Judge of the United States District Court for the Eastern District of Arkansas Judge of the United States District Court for the Western District of Arkansas
- In office November 2, 1977 – January 1, 1989
- Appointed by: Jimmy Carter
- Preceded by: Oren Harris
- Succeeded by: Susan Webber Wright

Personal details
- Born: April 2, 1916 Lonoke, Arkansas, U.S.
- Died: January 23, 2007 (aged 90) Little Rock, Arkansas, U.S.
- Education: University of Arkansas School of Law (JD)
- Occupation: Lawyer, judge

= Elsijane Trimble Roy =

American judge

Elsijane Trimble Roy (April 2, 1916 – January 23, 2007) was an associate justice of the Arkansas Supreme Court and a United States district judge of the United States District Court for the Eastern District of Arkansas and the United States District Court for the Western District of Arkansas.

==Education and career==
Born in Lonoke, Arkansas, Roy received a Juris Doctor from the University of Arkansas School of Law in 1939. She was in private practice in Lonoke in 1939, and in Little Rock in 1940. She was an attorney for the Arkansas State Department of Revenue in Little Rock from 1941 to 1942.

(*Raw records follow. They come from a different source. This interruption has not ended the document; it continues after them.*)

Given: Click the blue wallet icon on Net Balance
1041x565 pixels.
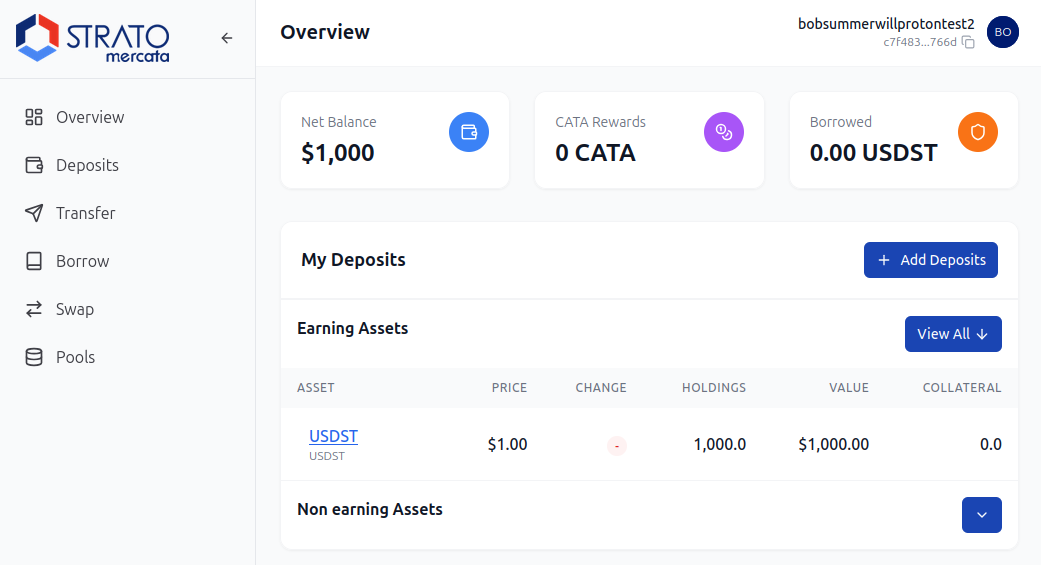Looking at the screenshot, I should tap(468, 132).
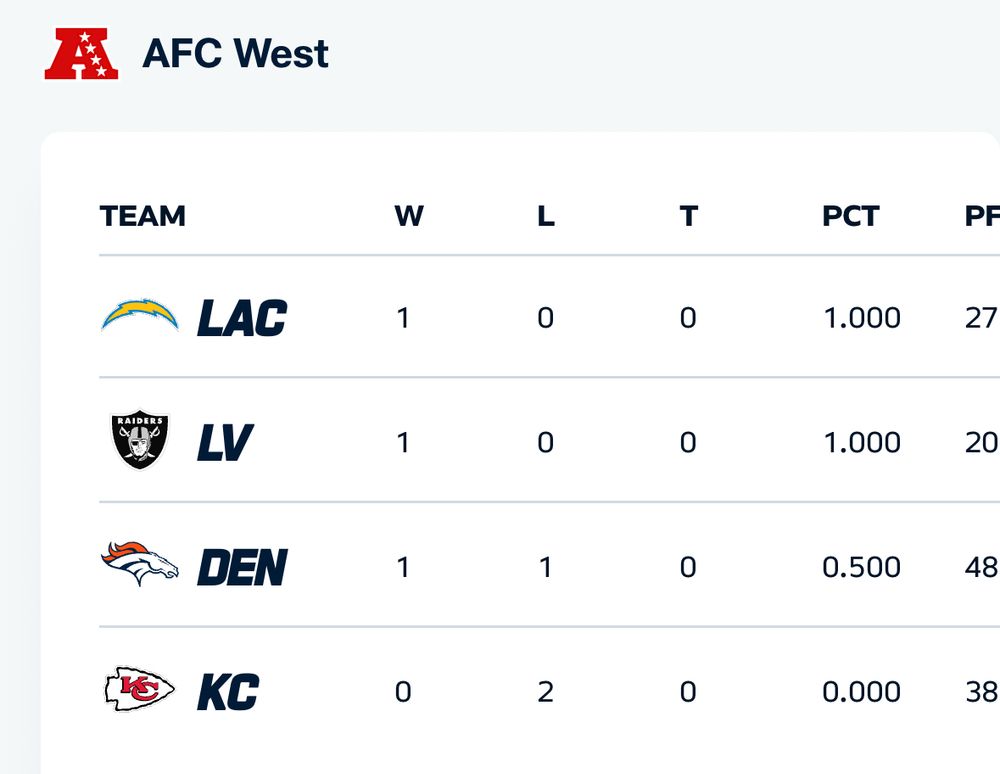Click the Kansas City Chiefs arrowhead logo
This screenshot has height=774, width=1000.
pyautogui.click(x=140, y=690)
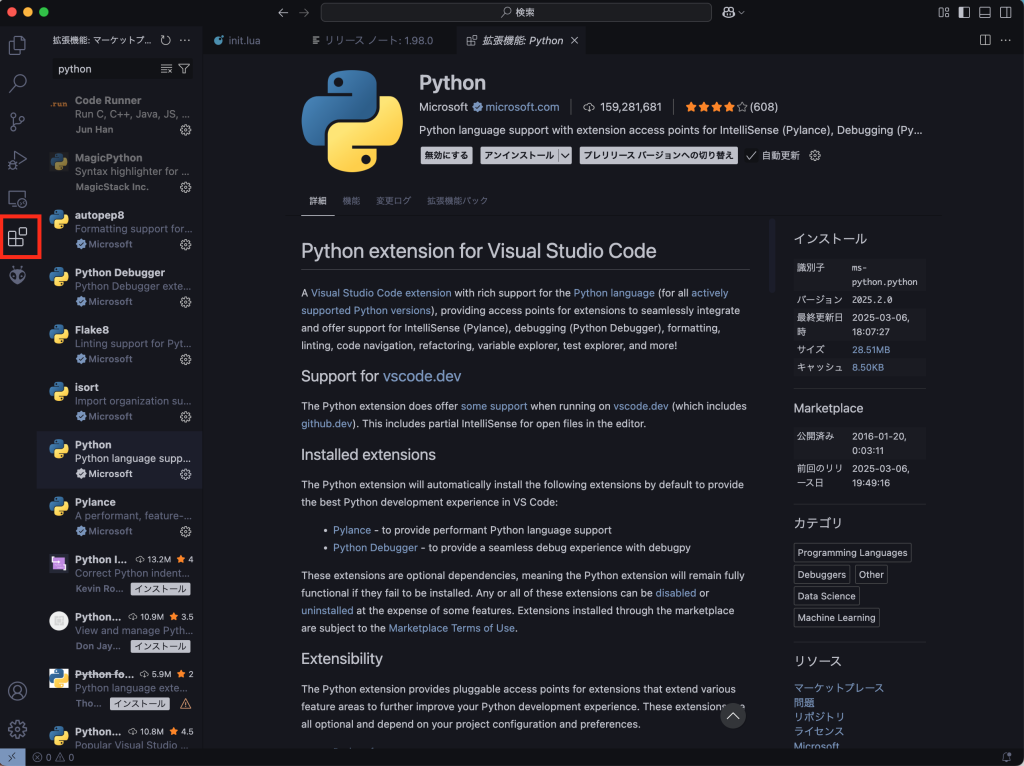1024x766 pixels.
Task: Open the Remote Explorer view
Action: tap(17, 199)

She was in private practice in Blytheville, Arkansas from 1945 to 1963. She was a law clerk for Justice Frank Holt of the Supreme Court of Arkansas from 1963 to 1965.

She was a Circuit Judge of the Sixth Judicial District of Arkansas in 1966. She was an assistant state attorney general of the State of Arkansas in 1967, and was then a law clerk for Judge Gordon E. Young of the United States District Court of the Eastern District of Arkansas from 1967 to 1969, and a senior law clerk for Judge Paul X. Williams of the United States District Court of the Western District of Arkansas from 1970 to 1975. She was an associate justice of the Arkansas Supreme Court from 1975 to 1977.

==Federal judicial service==

On October 21, 1977, Roy was nominated by President Jimmy Carter to a joint seat on the United States District Court for the Eastern District of Arkansas and the United States District Court for the Western District of Arkansas vacated by Judge Oren Harris.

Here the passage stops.